*INSTRUCTIONS FOR THE TASK:* Please give back, word for word, each line from the start of the entries through the one in which "You are a computer-use agent. Image" is found.

[GIVEN DATA]

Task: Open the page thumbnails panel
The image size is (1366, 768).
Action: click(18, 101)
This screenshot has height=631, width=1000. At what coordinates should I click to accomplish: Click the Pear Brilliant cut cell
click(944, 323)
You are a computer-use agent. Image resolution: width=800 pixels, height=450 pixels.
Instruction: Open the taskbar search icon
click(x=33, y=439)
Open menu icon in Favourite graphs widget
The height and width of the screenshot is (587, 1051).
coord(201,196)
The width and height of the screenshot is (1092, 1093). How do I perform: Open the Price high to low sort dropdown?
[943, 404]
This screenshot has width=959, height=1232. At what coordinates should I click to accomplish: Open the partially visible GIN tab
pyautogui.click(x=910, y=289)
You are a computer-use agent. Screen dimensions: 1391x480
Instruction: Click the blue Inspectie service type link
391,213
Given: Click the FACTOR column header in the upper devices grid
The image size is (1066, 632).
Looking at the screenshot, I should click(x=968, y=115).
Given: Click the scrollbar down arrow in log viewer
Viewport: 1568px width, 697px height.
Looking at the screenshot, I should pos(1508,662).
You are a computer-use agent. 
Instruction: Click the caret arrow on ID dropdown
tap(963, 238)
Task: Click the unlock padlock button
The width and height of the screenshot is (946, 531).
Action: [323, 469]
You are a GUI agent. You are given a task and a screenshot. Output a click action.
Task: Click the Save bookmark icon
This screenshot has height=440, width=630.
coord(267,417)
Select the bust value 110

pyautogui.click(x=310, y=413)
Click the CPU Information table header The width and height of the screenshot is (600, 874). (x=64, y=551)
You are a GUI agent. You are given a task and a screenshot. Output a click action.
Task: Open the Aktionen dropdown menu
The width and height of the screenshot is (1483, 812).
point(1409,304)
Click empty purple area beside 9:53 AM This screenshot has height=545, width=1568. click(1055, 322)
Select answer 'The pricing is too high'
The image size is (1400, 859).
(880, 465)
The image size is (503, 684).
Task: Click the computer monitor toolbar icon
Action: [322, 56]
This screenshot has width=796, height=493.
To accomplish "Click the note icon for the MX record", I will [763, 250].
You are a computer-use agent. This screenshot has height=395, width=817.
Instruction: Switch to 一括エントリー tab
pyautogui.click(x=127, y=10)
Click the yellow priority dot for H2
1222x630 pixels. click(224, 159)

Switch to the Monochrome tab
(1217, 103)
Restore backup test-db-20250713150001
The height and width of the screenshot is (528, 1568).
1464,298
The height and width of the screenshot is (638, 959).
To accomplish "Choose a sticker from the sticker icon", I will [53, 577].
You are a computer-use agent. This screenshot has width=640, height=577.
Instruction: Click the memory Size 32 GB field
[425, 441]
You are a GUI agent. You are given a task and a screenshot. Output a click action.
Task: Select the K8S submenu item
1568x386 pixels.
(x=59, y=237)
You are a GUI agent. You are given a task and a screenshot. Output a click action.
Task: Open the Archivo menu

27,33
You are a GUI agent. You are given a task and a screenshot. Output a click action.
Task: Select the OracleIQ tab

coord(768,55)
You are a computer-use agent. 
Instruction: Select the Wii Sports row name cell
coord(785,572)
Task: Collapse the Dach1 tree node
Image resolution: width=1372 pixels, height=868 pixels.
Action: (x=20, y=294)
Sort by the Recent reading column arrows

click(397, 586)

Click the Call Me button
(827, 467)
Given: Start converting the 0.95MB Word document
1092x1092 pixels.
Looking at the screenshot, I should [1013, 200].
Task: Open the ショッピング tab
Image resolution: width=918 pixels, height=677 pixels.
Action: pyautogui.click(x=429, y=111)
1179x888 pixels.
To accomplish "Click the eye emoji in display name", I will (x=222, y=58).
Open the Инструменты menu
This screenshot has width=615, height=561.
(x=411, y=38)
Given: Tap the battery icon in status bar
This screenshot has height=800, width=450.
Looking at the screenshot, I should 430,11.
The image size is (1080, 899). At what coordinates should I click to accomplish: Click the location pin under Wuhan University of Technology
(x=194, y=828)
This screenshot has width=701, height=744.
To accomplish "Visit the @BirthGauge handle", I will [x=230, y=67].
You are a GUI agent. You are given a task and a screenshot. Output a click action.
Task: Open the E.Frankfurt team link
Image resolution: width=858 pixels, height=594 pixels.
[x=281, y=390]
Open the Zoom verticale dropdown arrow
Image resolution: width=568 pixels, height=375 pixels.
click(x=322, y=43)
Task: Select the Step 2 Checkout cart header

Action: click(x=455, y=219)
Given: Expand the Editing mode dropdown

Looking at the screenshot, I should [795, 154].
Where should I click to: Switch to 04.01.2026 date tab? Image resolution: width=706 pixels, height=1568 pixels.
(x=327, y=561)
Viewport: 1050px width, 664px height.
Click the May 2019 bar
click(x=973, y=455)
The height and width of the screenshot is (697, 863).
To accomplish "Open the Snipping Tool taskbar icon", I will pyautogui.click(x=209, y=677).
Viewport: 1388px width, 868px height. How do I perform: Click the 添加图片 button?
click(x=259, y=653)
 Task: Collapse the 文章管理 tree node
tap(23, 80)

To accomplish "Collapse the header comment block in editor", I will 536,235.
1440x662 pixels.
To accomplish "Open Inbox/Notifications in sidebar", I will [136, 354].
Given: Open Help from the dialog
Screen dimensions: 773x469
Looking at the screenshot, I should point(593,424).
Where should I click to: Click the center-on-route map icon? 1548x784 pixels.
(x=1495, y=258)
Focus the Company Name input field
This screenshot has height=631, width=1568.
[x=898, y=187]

[/GIVEN DATA]

*ANSWER TO THE EXERCISE:*
Task: Open the page thumbnails panel
The image size is (1366, 768).
Action: click(18, 101)
This screenshot has height=631, width=1000. At what coordinates should I click to accomplish: Click the Pear Brilliant cut cell
click(944, 323)
You are a computer-use agent. Image resolution: width=800 pixels, height=450 pixels.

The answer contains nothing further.